Mas peraí. Primeiro um suspense. Não contarei a história assim, logo no começo. Vou te engambelar, leitor. Você há de concordar que é necessária alguma contextualização. O Sararah é um aplicativo saudita que permite o envio de mensagens anônimas. Segundo matéria da BBC, significa “honestidade” em árabe. Faz-se um perfil no aplicativo e as pessoas mandam as tais mensagens dizendo o que realmente pensam. Uma temeridade em tempos de redes sociais cheias de discursos de ódio, mas na prática o Sararah meio que virou um Tinder de quem vive na friendzone – traduzindo: outro aplicativo, só que de pegação, para quem já conhece quem deseja, mas não tem coragem de dizê-lo diretamente.

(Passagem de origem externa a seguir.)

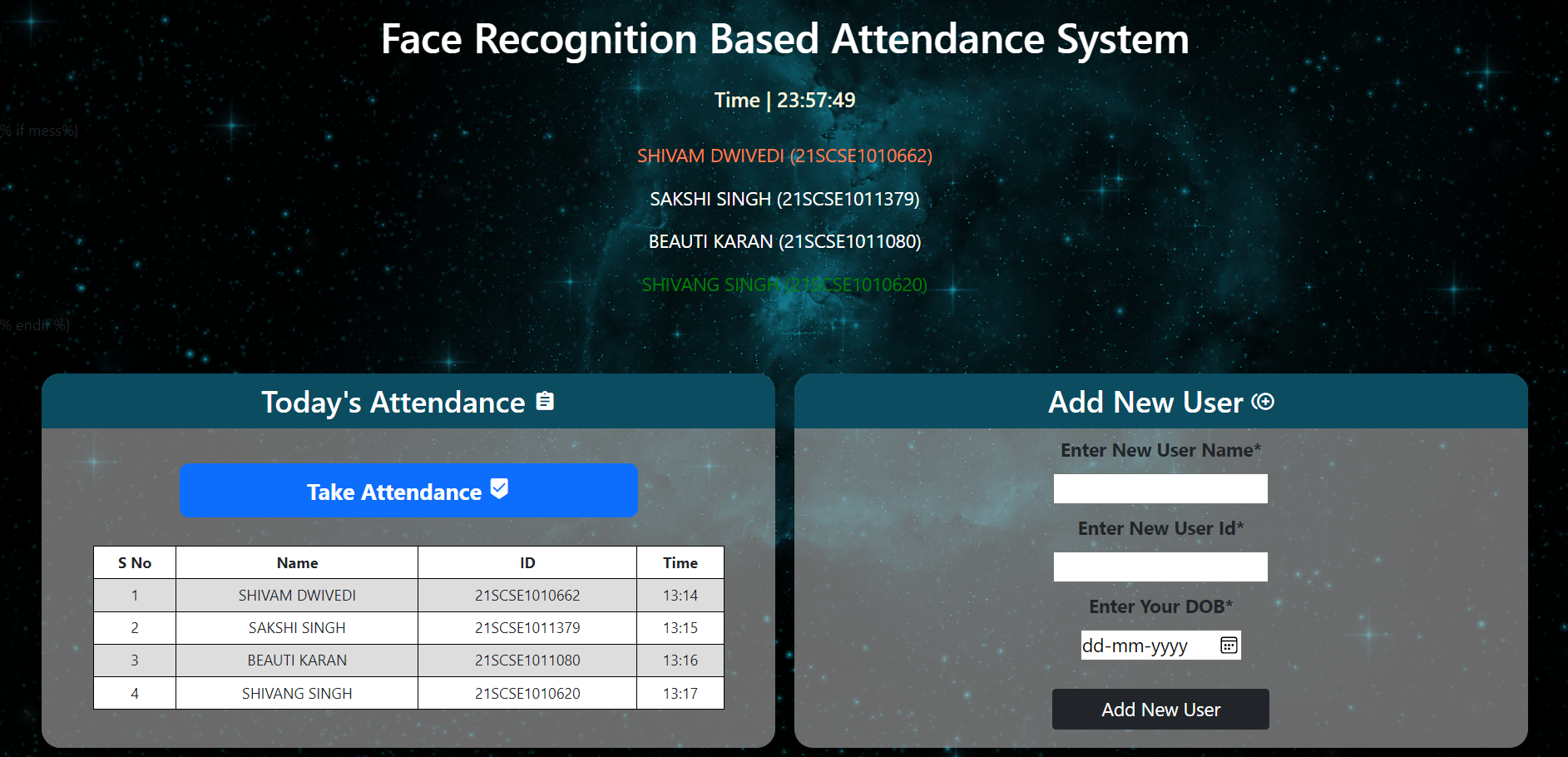
Task: Click the green SHIVANG SINGH entry
Action: [x=784, y=285]
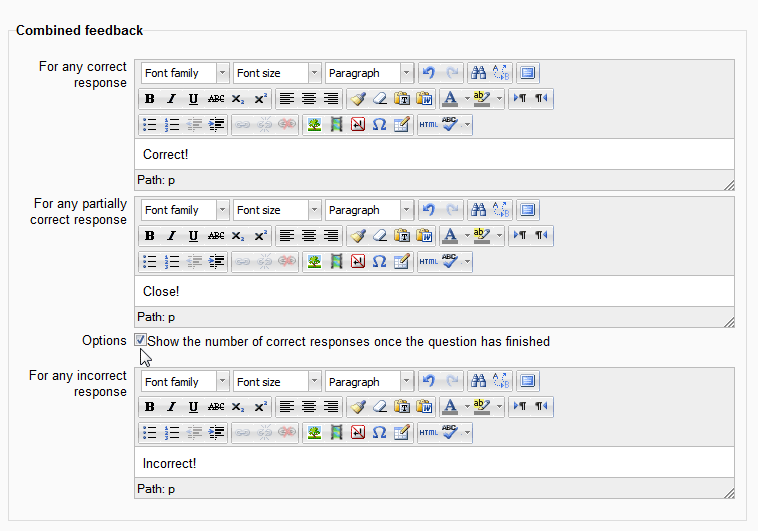Viewport: 758px width, 531px height.
Task: Open HTML source editor for incorrect response
Action: [x=428, y=434]
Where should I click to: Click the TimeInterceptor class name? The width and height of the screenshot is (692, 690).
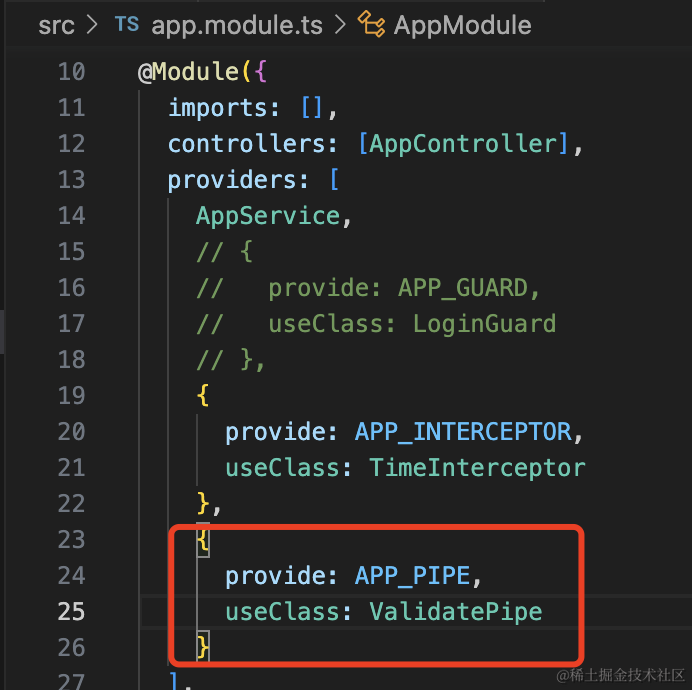(477, 467)
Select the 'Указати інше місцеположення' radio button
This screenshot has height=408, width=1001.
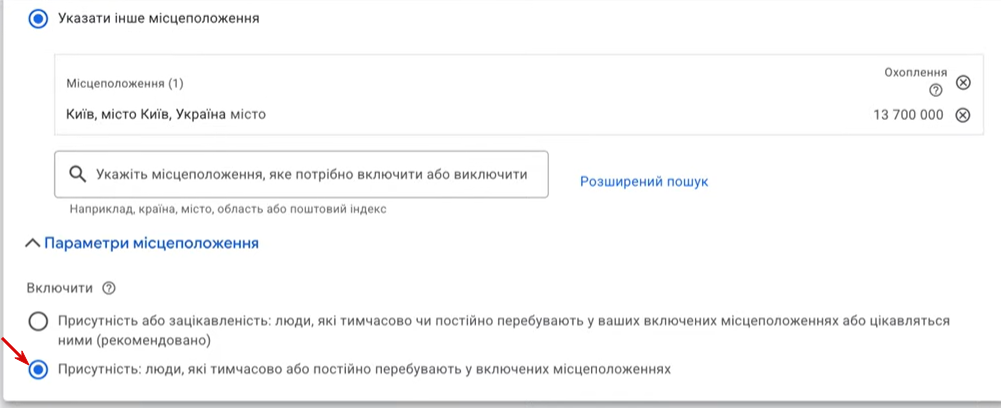[38, 18]
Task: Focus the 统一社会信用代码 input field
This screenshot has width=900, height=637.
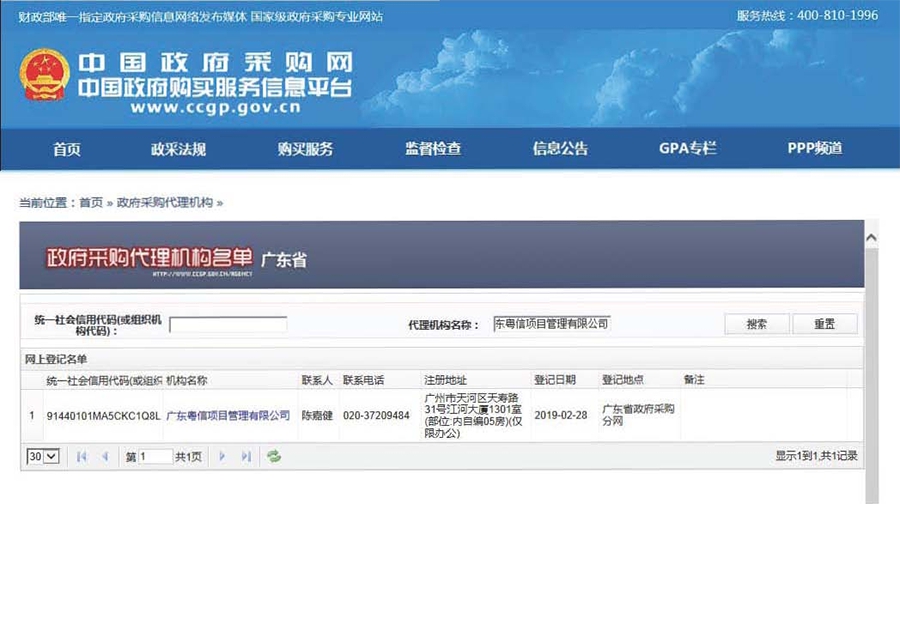Action: [x=228, y=324]
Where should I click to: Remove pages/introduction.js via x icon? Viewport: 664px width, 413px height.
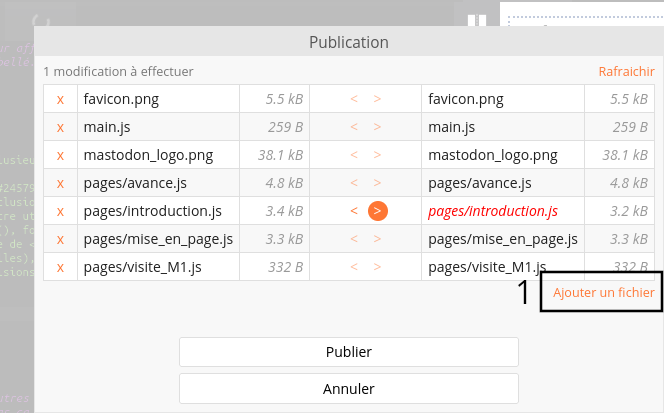coord(60,212)
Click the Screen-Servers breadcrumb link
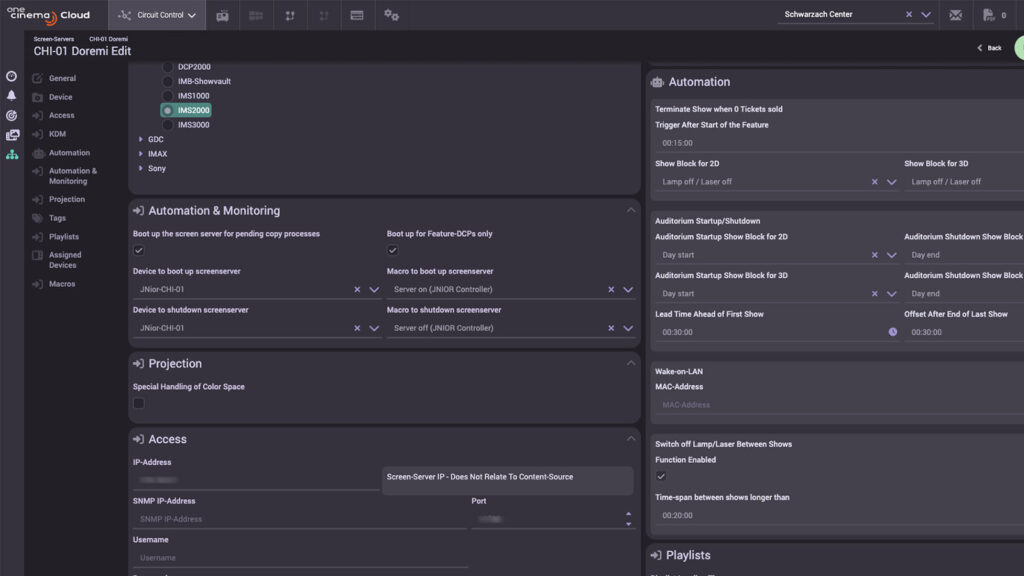 coord(54,39)
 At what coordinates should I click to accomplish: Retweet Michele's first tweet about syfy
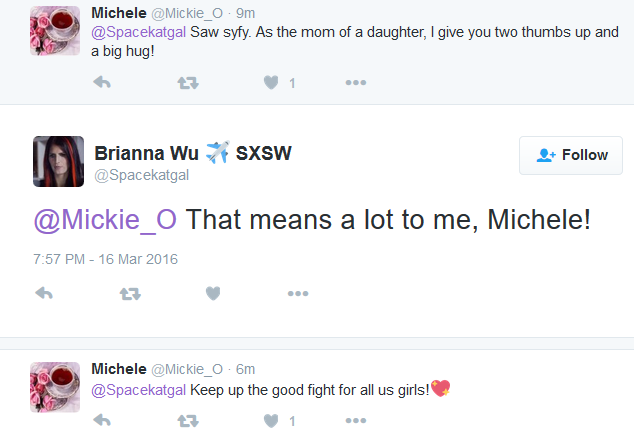(188, 83)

Creio que o Sararah já está vivendo seu ocaso, francamente. Parece ter sido um rápido modismo. No entanto, remete aos dias de correio elegante. Quando estava na sétima ou oitava série a escola em que estudava, no fim dos anos oitenta, sei lá por que, num ato lúdico, resolveu institucionalizar a prática. Na hora do recreio instalaram alto-falantes no pátio e liam os bilhetinhos anônimos que os estudantes escreviam uns para os outros. Tinha zoeira, que eles com certeza filtravam, mas também havia os recadinhos de amor. Nunca recebi nenhum. Daí forjei um para mim, mas deixei o bilhetinho cair do bolso. O bully da minha sala pegou antes que eu pudesse esboçar reação, leu em voz alta e tirou o maior sarro, na frente de todos.
Achei que pagaria caro por isso, mas logo fui esquecido, conforme expliquei no início. Minha falta de carisma não me permite nem ser alvo de bullying. Voltando a 2017, quando notei o Sararah se alastrando, fiz um perfil e logo já fui mandando recado para mim mesmo, mas eu mesmo me delatei assim que o fiz. Afinal, delação também está na moda e pode render algum bônus. Surpreendentemente, recebi alguns recadinhos legais de terceiros sim. Mas nude que é bom ninguém mandou.
Crônica publicada no Jornal da Cidade, Poços de Caldas, em 26/08/2017.